● To do
Copy the records verbatim, everything from the very start down to the line containing "line-number: 12 is", including that line.

Collected data entries
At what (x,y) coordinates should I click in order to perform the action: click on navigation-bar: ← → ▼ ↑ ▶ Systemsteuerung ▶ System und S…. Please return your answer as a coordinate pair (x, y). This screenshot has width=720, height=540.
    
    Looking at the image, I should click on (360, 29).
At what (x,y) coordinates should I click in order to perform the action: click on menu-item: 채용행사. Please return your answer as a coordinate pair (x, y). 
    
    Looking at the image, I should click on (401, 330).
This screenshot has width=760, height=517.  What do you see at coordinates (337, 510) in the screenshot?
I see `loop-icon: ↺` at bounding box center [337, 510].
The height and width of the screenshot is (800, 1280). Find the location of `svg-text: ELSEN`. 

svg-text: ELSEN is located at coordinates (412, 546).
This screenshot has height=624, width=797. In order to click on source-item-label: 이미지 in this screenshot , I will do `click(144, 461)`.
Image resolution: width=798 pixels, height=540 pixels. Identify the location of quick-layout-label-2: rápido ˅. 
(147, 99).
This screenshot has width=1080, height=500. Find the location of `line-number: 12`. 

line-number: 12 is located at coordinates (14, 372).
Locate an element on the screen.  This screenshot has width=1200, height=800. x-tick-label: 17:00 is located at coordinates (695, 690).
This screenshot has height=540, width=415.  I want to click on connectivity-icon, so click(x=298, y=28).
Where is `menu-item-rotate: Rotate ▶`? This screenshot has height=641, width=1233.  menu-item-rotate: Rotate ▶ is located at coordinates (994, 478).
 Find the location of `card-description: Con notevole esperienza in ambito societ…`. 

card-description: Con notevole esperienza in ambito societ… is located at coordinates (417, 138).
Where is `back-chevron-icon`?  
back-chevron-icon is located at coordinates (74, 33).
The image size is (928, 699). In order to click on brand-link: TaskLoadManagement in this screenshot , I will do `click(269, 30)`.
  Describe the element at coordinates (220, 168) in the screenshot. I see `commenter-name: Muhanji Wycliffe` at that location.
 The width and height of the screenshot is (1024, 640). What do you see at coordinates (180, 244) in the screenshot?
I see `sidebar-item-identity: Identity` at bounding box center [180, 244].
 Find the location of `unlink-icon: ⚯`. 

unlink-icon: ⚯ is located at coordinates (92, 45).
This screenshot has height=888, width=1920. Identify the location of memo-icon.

● Result of the exercise
At what (x,y) coordinates should I click in order to perform the action: click on navigation-bar: ← → ▼ ↑ ▶ Systemsteuerung ▶ System und S…. Please return your answer as a coordinate pair (x, y). This screenshot has width=720, height=540.
    
    Looking at the image, I should click on (360, 29).
At what (x,y) coordinates should I click in order to perform the action: click on menu-item: 채용행사. Please return your answer as a coordinate pair (x, y). 
    
    Looking at the image, I should click on (401, 330).
This screenshot has width=760, height=517.  What do you see at coordinates (337, 510) in the screenshot?
I see `loop-icon: ↺` at bounding box center [337, 510].
The height and width of the screenshot is (800, 1280). Find the location of `svg-text: ELSEN`. 

svg-text: ELSEN is located at coordinates (412, 546).
This screenshot has height=624, width=797. In order to click on source-item-label: 이미지 in this screenshot , I will do `click(144, 461)`.
Image resolution: width=798 pixels, height=540 pixels. Identify the location of quick-layout-label-2: rápido ˅. 
(147, 99).
This screenshot has width=1080, height=500. Find the location of `line-number: 12`. 

line-number: 12 is located at coordinates (14, 372).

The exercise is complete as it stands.